Das Team war zu motiviert und herausragende Qualität ein selbstverständlicher Anspruch im ganzen Unternehmen. Dadurch wurde das Projekt unnötig teuer. Ich hatte mir eine Strichliste gemacht bei diesem Online-Jour-Fixe: ingesamt 14 Mal hätten wir Funktionen umgesetzt, die bei genauerer Betrachtung gar nicht nötig waren. 14 Mal hatte uns eine simple Frage davor bewahrt, unnötig Geld auszugeben: „Wie relevant ist das für unsere Zielerreichung?“

Eines der Aufgabenpakete hätten wir sogar schon komplett abschließen können, denn das bisherige Ergebnis erfüllte alles, was die ursprüngliche User Story an Kriterien mit sich brachte. Das wurde erst bewusst, als die Frage nach der Relevanz gestellt worden war.

Wer die Anforderungen im Projekt im Griff hat, hat die Projektkosten im Griff. Das gilt im Großen wie im Detail.

Ich nenne das “schleichende Anforderungsexplosion“, was passiert, wenn niemand darüber wacht, was als Aufgabe im Projektplan oder einer Aufgabenliste landet. Damit meine ich nicht nur die großen Anforderungen, die Epics, die User Stories. In vielen kleinen Einzeldiskussionen kommen neue Details hinzu, die erledigt werden wollen, ohne dass das auffällt. Diese vielen kleinen Dinge summieren sich. Das beobachte ich selbst bei Teams, die mit einem Product Owner und nach Scrum arbeiten. Dabei sind gerade Scrum und die Backlog-Systematik in der Produktentwicklung wirklich gut aufgestellt, um ausufernde Anforderungen über eine systematische Priorisierung in den Griff zu bekommen.

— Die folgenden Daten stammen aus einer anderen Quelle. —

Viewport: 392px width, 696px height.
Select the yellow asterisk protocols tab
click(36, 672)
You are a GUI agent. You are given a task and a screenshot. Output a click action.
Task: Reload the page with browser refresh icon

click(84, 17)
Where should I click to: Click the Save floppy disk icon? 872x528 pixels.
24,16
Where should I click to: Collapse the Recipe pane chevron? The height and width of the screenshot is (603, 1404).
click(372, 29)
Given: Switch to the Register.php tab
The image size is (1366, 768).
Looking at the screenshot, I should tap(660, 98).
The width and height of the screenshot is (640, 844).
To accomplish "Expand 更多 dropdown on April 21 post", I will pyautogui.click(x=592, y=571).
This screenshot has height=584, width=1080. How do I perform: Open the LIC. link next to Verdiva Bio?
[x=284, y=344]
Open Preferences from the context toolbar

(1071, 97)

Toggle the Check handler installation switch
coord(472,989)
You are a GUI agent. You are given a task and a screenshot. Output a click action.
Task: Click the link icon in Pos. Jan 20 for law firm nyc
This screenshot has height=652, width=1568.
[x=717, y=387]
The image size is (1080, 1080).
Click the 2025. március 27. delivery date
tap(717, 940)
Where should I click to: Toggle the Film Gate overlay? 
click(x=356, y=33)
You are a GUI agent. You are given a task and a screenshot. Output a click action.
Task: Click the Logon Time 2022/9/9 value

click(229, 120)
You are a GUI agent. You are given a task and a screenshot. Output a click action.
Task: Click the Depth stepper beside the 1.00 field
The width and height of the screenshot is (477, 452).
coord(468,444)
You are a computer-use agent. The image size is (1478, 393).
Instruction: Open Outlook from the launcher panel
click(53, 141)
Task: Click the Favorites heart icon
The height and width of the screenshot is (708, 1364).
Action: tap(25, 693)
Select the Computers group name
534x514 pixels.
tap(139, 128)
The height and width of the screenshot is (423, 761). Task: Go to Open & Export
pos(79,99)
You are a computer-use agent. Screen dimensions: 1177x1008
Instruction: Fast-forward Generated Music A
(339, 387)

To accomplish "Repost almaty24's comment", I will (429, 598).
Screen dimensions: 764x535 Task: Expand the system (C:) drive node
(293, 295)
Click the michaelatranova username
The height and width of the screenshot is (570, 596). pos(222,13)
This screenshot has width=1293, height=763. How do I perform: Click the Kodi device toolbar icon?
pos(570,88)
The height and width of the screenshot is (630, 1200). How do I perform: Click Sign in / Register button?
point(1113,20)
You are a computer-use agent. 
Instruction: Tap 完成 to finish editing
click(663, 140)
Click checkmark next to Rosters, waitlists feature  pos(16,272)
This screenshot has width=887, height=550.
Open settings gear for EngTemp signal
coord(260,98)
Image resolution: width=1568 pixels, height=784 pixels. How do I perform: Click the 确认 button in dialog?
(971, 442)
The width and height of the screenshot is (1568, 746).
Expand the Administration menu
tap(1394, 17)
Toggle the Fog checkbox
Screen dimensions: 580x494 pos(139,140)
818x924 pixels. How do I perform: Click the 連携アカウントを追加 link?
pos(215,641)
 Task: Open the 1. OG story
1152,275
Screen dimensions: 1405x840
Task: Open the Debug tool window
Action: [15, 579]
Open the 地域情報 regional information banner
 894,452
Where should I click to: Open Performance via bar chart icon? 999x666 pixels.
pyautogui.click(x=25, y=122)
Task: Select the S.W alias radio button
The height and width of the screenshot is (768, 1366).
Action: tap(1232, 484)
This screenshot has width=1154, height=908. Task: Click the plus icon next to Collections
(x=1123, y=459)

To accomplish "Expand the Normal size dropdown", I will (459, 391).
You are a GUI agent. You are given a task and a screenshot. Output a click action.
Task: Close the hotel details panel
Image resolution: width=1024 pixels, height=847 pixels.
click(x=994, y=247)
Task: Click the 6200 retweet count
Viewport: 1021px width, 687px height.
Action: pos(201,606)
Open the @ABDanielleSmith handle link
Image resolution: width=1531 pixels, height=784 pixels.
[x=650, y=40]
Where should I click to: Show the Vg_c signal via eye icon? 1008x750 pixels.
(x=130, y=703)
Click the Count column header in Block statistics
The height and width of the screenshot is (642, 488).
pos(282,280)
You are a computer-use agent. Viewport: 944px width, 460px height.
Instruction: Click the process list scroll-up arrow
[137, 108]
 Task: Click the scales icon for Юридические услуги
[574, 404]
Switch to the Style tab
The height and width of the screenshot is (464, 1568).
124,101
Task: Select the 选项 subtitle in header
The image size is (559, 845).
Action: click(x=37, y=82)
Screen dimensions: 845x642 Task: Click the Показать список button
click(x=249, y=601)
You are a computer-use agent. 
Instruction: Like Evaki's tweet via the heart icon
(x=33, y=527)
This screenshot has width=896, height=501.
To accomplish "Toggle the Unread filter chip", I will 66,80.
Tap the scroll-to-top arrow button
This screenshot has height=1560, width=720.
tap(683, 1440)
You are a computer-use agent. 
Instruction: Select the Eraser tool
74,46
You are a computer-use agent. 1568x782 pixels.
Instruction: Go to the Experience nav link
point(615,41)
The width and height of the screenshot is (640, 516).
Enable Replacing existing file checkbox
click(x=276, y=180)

„Wenn es etwas zu tun gibt, dann tun wir das!“ Gerade bei motivierten Teams erlebe ich diese Einstellung häufig. Das, am besten noch in Kombination mit einem hohen Qualitätsanspruch, führt in der Praxis zu einem teuren Automatismus. Unbemerkt packen Teams mit einem solchen Wertegerüst auch Aufgaben an, die gar nicht angepackt werden müssten. Gerade unsere an anderer Stelle so nützlichen Wertvorstellungen machen uns da einen Strich durch die Rechnung.

In jedem dieser Fälle erscheint die Erledigung der einzelnen Aufgabe für sich betrachtet nur logisch und sinnvoll. So war es auch bei diesem Jour Fixe. Jeder Anmerkung war schlüssig, die sich daraus ergebenden Aufgaben erschienen jedes Mal nur logisch. Erst als die Frage nach der Relevanz für die Projektziele, für den erwarteten Nutzen, im Raum war, wurde klar, dass das nicht zutraf. Andere Dinge waren im Vergleich bedeutsamer für die Zielerreichung. Erst in der Gegenüberstellung aller Anforderungen können wir die herausarbeiten, die für die Zielerreichung wirklich relevant sind. Schließlich macht es Sinn, die begrenzte Kapazität ausschließlich den Anforderungen zu widmen, die im Vergleich großen Nutzen stiften.

Damit das im Projekt-Alltag gelingt, braucht es mindestens einen Vertreter im Projektteam, der über die schleichende Anforderungsexplosion wacht. Diese Person senkt allein dadurch die Projektkosten, da sie immer wieder die Frage stellt, inwieweit etwas, das vermeintlich noch erledigt werden muss, tatsächlich relevant ist für die Zielerreichung.

Wer die Anforderungen im Projekt im Griff hat, hat die Projektkosten im Griff. Das gilt im Großen wie im Detail.